XIII

Psionicists regard Ilse as the human cornerstone of psionics in the new renaissance. Her students remember and revere her as the calm, charismatic, and knowing listener who helped them find new dimensions within and outside themselves. Sean O’Niall insists that, in other times and circumstances, a new religion would have grown up around her memory, and indeed one might wonder if one hasn’t. Increasingly, philosophers recognize her as a major cultural transmuter, one whose unique insights and influence are moving mankind a step farther toward what we will become.


It is interesting to consider that she was a very primitive young woman on a primitive and often violent world. The neoviking composer of the Jarnhann Saga, in one of the occasional departures from his usual meter that provide a parenthetical quality, gives us a sharp clear image of the young Ilse in action while describing her capture by horse barbarians in Germany.
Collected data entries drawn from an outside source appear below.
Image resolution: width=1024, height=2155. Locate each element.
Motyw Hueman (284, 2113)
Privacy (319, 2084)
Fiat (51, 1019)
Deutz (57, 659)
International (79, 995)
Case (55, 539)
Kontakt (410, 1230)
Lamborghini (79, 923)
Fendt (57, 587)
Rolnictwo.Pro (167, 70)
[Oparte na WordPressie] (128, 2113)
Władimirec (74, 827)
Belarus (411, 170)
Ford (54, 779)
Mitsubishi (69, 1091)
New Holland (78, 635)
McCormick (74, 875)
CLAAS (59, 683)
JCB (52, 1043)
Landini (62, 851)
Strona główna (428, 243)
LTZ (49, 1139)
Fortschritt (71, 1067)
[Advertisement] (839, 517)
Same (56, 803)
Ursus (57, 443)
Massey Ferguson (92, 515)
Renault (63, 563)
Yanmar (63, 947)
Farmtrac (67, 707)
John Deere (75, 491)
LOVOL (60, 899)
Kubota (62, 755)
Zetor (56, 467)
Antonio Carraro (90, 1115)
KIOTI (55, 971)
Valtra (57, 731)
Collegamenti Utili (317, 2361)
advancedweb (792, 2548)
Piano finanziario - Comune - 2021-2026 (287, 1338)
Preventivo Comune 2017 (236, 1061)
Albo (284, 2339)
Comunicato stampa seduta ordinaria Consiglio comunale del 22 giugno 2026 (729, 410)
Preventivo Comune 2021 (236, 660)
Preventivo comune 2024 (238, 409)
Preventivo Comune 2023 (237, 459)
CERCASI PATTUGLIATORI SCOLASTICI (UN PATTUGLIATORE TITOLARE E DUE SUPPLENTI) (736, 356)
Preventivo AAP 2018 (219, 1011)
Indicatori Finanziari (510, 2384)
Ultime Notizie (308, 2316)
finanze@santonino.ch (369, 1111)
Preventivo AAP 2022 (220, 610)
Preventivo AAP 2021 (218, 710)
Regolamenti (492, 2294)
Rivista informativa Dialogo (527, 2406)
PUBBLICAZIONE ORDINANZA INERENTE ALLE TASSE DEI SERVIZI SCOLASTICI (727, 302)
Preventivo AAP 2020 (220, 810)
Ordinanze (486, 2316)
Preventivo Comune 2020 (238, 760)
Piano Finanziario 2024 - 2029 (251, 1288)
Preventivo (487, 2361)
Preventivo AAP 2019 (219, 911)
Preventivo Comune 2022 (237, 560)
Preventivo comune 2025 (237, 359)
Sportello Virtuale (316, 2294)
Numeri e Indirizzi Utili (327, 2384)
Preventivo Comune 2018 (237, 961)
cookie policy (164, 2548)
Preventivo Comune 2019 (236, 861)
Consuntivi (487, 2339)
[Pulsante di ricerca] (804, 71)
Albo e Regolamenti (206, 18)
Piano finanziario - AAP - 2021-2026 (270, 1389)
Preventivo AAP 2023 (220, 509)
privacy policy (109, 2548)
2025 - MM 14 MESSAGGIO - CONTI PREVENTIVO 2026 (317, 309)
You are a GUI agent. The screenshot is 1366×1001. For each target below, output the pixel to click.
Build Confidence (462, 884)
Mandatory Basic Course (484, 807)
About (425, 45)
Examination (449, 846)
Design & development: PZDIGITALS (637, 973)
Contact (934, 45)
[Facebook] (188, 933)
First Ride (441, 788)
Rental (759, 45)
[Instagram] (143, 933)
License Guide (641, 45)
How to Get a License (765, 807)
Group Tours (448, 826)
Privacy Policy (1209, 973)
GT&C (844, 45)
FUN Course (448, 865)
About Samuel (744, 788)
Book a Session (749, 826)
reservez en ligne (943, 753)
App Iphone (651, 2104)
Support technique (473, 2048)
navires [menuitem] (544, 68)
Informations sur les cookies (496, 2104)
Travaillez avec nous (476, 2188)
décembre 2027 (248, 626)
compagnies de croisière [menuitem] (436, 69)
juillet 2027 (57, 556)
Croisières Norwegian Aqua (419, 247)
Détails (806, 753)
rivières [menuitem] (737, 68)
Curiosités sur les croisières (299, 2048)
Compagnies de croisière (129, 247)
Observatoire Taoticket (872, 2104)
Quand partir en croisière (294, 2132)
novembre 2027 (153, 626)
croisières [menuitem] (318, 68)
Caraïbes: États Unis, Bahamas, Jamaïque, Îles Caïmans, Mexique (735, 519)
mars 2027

He may well have exercised his culturally conditioned imagination, but the characterization seems basically correct. Here is the original, for those who can read it, along with Professor Kumalo’s faithful translation.


D’ dojtsa haxen kaste ned bojen, napte bagen uppa spennte senan, onar stadi, pilan vjentanne ma faadi dojn.


[The German seeress threw aside her bucket, quickly took her bow and drew the string taut, cool eyes steady, arrow waiting then with ready death.]